James Lawton: Athens flame dimmed as drugs spread a shadow

Already the evasions and the cover-ups are taking shape, but we know once again that the Olympic flame which will be lit tonight burns not for the glory of sport but merely to illuminate the running sore of drug corruption.

Already the evasions and the cover-ups are taking shape, but we know once again that the Olympic flame which will be lit tonight burns not for the glory of sport but merely to illuminate the running sore of drug corruption.

The Greeks, heirs to the greatest tradition of athletic endeavour of them all, have spent billions of euros and much of their economic lifeblood for what?
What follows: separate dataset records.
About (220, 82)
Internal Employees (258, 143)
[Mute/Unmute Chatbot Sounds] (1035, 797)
A sickening embarrassment on the eve of the nation's greatest peacetime endeavour.

That, whatever the high politics being waged by the International Olympic Committee and the International Association of Athletic Federations last night, is the low truth of the aftermath to this week's failure of Konstadinos Kederis, reigning 200 metres champion, and Ekaterina Thanou, a silver medallist in the 100 metres in Sydney, to report for drug tests.

Greece's greatest sporting hero and heroine were supposed to trigger waves of national euphoria similar to the ones which greeted the nation's triumph in the European football championships in Portugal in July.

Instead, they now invoke scorn after long suspicion that their reluctance to compete outside of their homeland was not about a competitive strategy but the avoidance of exposure to random drug-testing.

The impact on these Olympics of the scandal is certain to be huge, certainly way beyond the semantics of the IAAF secretary-general Istvan Gyulai, who is claiming that this is not a story of doping crimes but a communications breakdown between team officials and the athletes.

"To our minds, this is not a refusal," Gyulai is quoted as saying.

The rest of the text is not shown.